SET PROBLEM
Copy the entries below word for word, from the line with "Viewport: 1201px width, 515px height." up to and including the line with "Action: 602,573". Leave out the pictures.

------ INFORMATION GIVEN

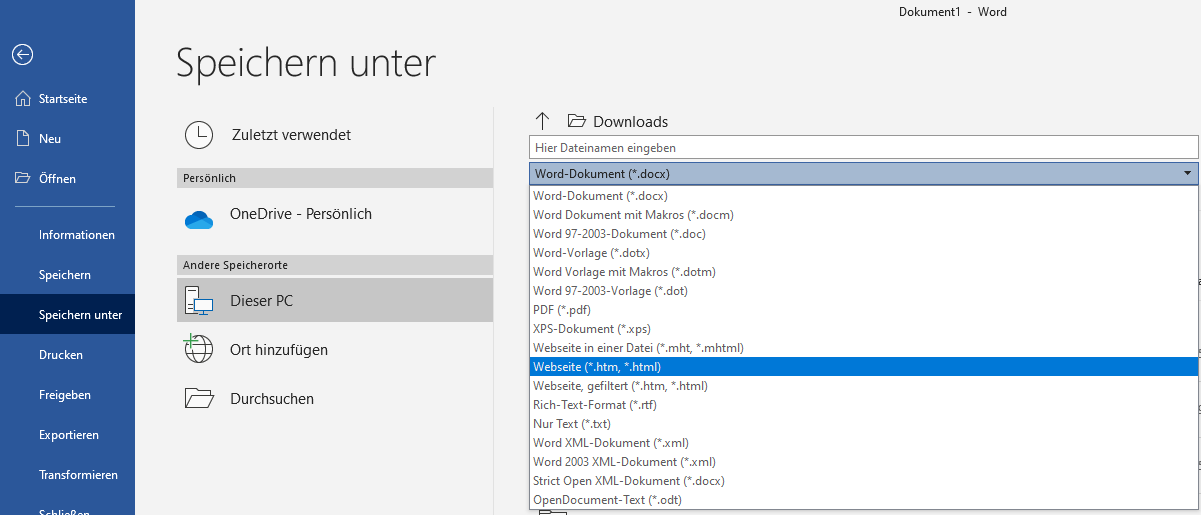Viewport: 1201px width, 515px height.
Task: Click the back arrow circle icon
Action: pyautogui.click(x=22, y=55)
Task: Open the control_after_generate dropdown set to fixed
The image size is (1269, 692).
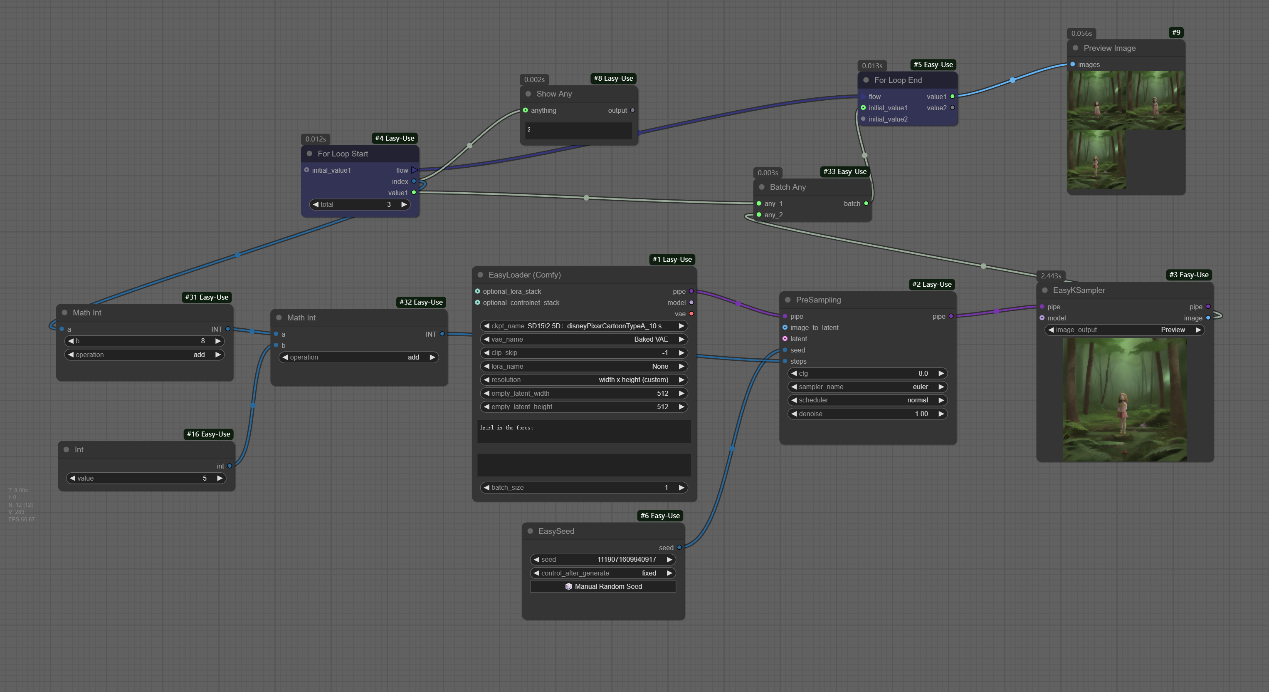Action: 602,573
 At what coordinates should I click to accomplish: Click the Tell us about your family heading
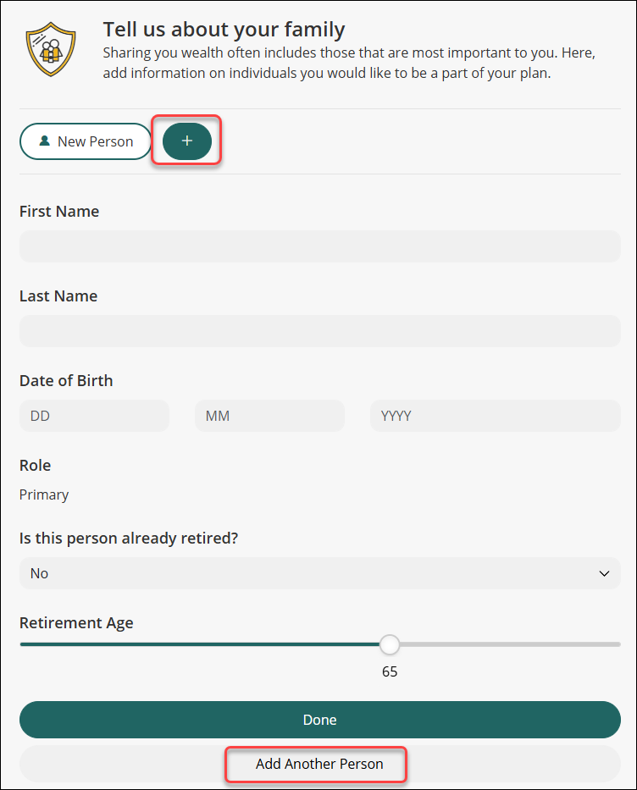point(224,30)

------------
------ INFORMATION GIVEN

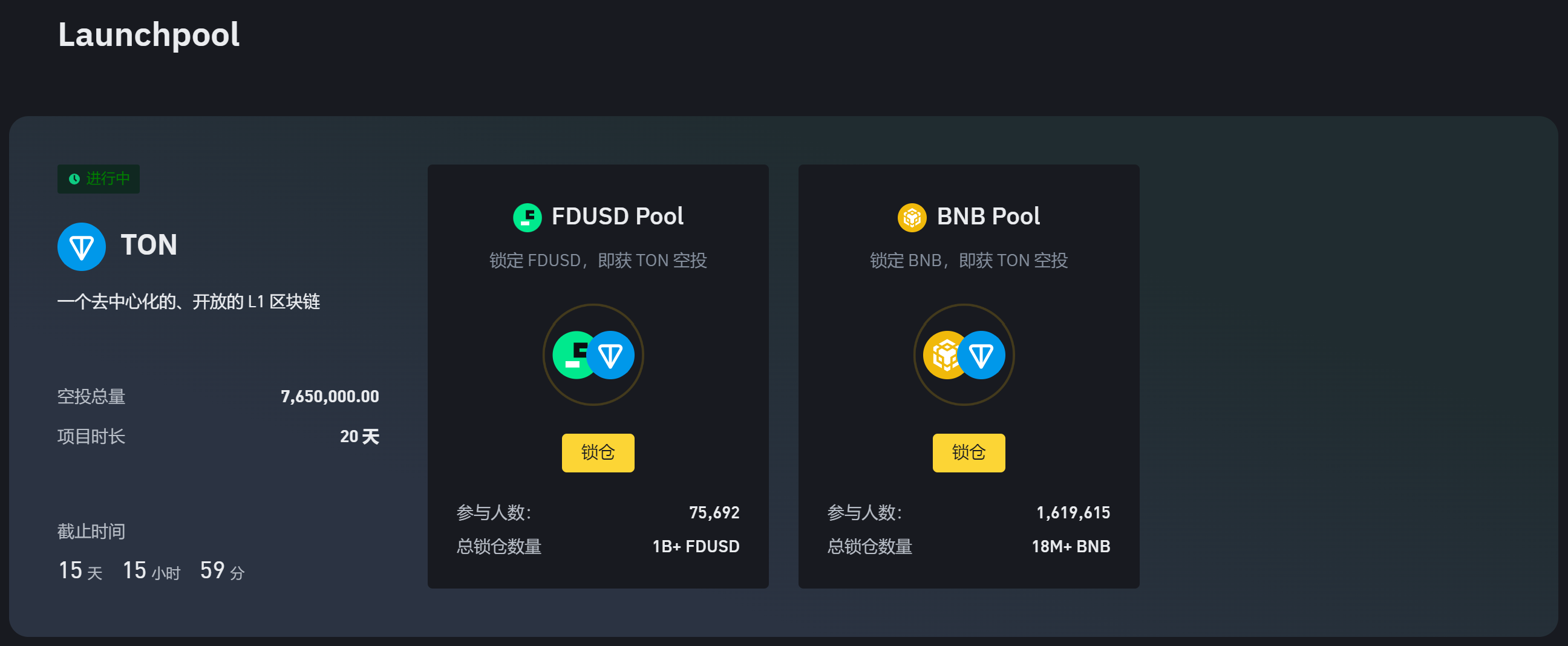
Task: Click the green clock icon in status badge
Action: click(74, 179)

------------
------ INFORMATION GIVEN

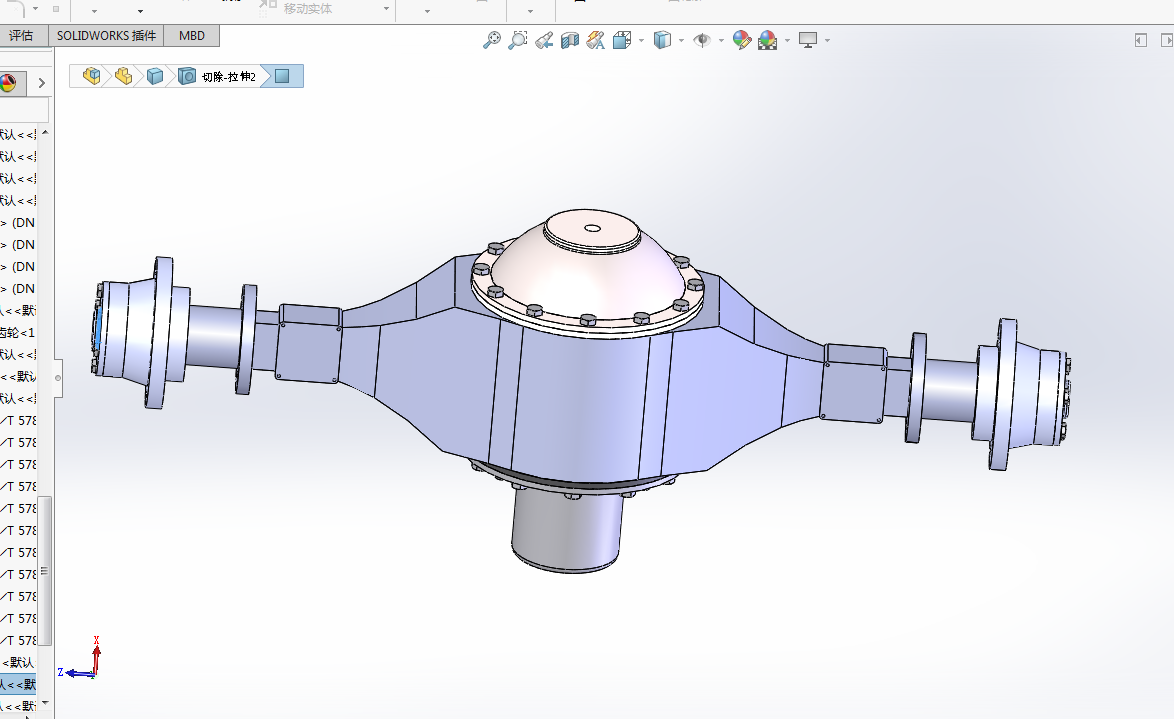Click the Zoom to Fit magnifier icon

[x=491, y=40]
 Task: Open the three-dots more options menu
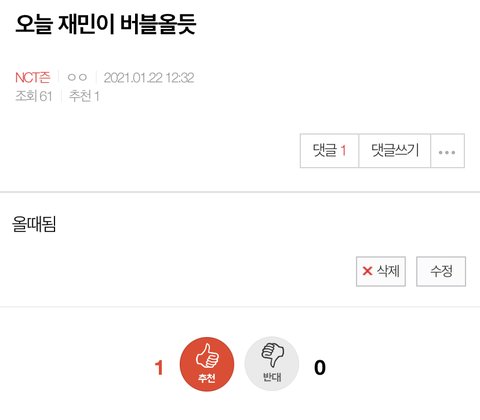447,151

------------

EXERCISE ANSWER
Viewport: 1201px width, 515px height.
Task: Click the back arrow circle icon
Action: pyautogui.click(x=22, y=55)
Task: Open the control_after_generate dropdown set to fixed
The image size is (1269, 692).
Action: 602,573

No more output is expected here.